Just days before Donald Trump’s swearing in as American president, a news report has revealed the remarkable breadth of a joint investigation by no less than six US intelligence agencies of claims that Russia helped the Trump campaign – and of the credibility the agencies attach to information that Trump dismisses as “crap”. Attempting to establish a money trail, rather than pursuing lurid, sensational and unsubstantiated claims that Moscow has a sex tape that could be used to blackmail Trump, the agencies are probing allegations that a system for delivering government pensions to Russians living in the US may have been used as a conduit to pay hackers who breached Democratic Party computers to harvest a trove of emails that were leaked through WikiLeaks to embarrass Hillary Clinton. The agencies, according to the McClatchy news service, are the FBI, CIA, National Security Agency, Justice Department, Treasury and National Intelligence Agency.
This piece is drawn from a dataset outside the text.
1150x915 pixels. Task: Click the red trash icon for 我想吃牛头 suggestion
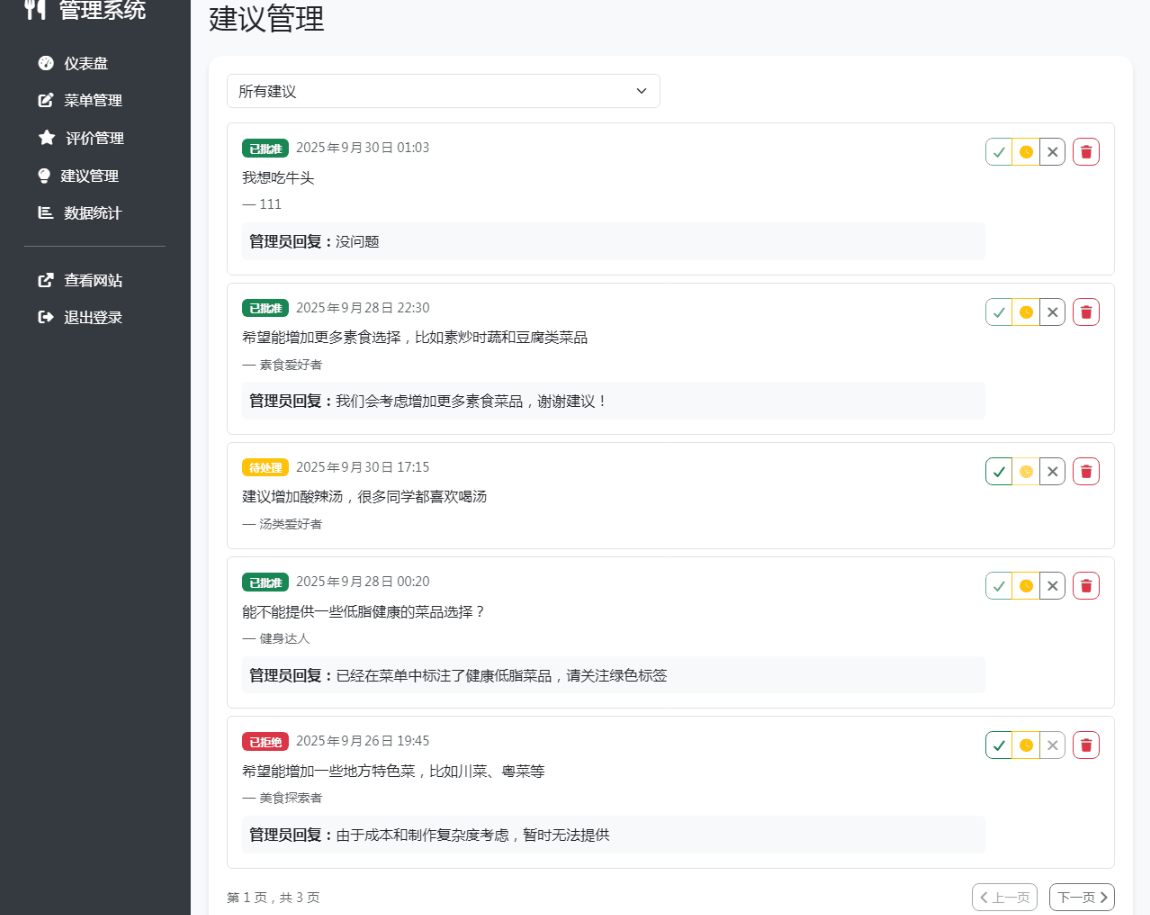pyautogui.click(x=1086, y=152)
The Senate Intelligence Committee also has launched its own investigation, which will have subpoena power, to investigate Russian interference in the election.
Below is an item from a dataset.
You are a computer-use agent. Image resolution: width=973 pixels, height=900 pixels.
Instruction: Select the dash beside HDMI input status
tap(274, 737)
The inter-agency working group is said to have been established early in 2016 – before the FBI received the explosive dossier in which a former senior British intelligence agent reveals the sex-tape allegations – but the dossier also alludes to the Kremlin using the pension payments as cover.
In the first week of January, the director of national intelligence declassified and released a sanitised report on Russian interference in the election, which concludes that Russian President Vladimir Putin authorised a covert campaign to “undermine faith in the US democratic process” – in particular by seeking to damage Clinton’s chances of winning and, at the same time, to give Trump a leg-up, by hacking senior Democrats’ email and running fake news.
Adding to the intrigue, once Trump swears his oath of office at noon on Friday, his newly appointed intelligence and security chiefs will have ultimate control of the inter-agency group.